_Extrait du document_.
▬▬▬▬▬▬

La Nation Bénin...
Epiphane Quenum, ancien député à
l’Assemblé nationale, membre du parti Union progressiste le renouveau, explique
dans cet entretien, que les dispositions du nouveau code électoral reflètent
l’ambition de la consolidation de la réforme du système partisan, car «la
démocratie était un peu enfermée dans une coquille ».
La Nation : Quels sont les points qui ont
retenu votre attention dans la modification du code électoral?
Epiphane Quenum : La réforme du système
partisan est un vaste chantier qui se déroule en plusieurs étapes. La première
étape a été de décider du resserrement, du rétrécissement du tissu partisan,
qui entre-temps, s’était éparpillé, éclaté selon une multiplication par
scissiparité des partis existants, de manière qu’on avait une foison de partis;
ce qui avait pour conséquence la fragmentation de la cohésion nationale. Donc,
resserrer les partis politiques, c’était la première étape pour aller vers les
grands ensembles. Ensuite, vint la deuxième étape, où il fallait
dépersonnaliser les partis politiques. Avant, on évoquait le parti du président
Soglo, celui du président Amoussou Bruno, de Adrien Houngbédji, de Fagbohoun
etc.

▬▬▬▬▬▬

_Informations fournies_.
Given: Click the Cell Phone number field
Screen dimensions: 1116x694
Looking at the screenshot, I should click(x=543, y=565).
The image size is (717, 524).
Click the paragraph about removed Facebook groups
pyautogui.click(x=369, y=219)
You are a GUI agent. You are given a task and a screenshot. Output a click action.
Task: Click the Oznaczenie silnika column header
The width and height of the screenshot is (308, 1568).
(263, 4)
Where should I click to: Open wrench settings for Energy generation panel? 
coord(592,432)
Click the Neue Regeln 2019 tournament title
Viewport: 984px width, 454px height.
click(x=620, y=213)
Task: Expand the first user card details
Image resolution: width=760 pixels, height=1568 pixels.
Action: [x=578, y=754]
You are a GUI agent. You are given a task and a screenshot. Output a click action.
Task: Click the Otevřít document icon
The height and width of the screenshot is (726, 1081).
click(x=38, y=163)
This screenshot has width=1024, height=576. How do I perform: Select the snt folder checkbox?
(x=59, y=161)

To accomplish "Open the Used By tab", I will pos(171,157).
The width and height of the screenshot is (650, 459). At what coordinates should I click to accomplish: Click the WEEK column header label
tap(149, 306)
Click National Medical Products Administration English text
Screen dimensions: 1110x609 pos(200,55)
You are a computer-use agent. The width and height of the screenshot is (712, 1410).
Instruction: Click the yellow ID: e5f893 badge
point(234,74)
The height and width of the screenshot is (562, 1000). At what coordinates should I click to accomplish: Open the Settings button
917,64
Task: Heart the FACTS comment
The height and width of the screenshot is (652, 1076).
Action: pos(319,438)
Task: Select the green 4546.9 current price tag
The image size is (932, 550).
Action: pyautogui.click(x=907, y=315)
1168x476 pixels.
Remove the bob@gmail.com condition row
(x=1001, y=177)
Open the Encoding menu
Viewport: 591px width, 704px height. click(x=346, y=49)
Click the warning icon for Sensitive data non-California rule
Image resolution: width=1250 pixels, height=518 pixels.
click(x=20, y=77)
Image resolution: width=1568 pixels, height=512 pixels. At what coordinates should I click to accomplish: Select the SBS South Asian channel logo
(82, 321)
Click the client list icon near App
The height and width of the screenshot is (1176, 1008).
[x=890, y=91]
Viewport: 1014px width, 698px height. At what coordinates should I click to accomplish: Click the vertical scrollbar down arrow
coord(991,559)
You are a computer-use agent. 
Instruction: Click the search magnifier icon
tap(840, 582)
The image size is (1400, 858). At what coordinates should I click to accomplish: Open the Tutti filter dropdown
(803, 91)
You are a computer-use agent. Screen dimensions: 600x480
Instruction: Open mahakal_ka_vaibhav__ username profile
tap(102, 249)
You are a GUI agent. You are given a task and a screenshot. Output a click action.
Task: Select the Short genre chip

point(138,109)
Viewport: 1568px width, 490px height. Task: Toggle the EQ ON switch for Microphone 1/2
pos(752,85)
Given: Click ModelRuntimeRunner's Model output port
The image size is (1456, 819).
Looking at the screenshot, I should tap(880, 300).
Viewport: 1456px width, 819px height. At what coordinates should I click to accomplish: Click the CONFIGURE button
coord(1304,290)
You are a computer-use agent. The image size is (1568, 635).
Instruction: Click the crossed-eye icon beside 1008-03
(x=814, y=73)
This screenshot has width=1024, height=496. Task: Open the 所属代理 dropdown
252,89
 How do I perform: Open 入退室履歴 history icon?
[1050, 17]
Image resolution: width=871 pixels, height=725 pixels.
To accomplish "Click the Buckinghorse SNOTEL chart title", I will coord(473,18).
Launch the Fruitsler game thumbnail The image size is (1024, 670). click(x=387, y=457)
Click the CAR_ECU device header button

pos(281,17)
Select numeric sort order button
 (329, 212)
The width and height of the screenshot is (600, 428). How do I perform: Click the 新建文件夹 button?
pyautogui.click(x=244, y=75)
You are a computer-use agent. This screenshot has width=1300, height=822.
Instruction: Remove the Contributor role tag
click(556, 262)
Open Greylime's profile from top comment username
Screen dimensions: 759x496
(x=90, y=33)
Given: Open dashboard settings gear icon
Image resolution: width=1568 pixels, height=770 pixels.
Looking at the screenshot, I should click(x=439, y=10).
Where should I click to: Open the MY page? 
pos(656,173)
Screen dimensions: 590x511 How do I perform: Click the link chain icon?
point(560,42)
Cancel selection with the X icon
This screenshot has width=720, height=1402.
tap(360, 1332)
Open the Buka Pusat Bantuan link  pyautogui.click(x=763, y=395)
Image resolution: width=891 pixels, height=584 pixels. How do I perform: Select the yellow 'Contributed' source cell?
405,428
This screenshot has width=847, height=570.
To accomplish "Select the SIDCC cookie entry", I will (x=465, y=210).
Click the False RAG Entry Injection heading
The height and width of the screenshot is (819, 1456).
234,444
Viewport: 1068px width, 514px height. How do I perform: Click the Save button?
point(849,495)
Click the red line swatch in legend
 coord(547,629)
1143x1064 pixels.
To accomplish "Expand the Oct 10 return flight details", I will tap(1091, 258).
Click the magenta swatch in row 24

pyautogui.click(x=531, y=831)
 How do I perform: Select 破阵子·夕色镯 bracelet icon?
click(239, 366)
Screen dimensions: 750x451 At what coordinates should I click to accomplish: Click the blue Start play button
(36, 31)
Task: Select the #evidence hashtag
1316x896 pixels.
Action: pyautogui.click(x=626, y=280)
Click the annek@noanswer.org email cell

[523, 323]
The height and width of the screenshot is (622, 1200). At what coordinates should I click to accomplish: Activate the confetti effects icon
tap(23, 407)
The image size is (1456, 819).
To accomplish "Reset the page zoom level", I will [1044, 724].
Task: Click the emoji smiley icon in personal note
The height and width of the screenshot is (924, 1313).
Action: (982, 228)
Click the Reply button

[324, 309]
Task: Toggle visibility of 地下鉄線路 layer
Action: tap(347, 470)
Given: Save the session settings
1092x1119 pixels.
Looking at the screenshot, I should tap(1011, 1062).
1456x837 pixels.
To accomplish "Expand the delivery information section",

▬▬▬▬▬▬

_La consigne_. Modifiez le passage de l'entretien qui commence aux mots « Epiphane Quenum, ancien » et s'arrête après « du code électoral? », en remplaçant « coquille » par « carapace ». La liste est un contenu à part, sans lien avec l'entretien.

_Consigne réalisée_.
Epiphane Quenum, ancien député à
l’Assemblé nationale, membre du parti Union progressiste le renouveau, explique
dans cet entretien, que les dispositions du nouveau code électoral reflètent
l’ambition de la consolidation de la réforme du système partisan, car «la
démocratie était un peu enfermée dans une carapace ».
La Nation : Quels sont les points qui ont
retenu votre attention dans la modification du code électoral?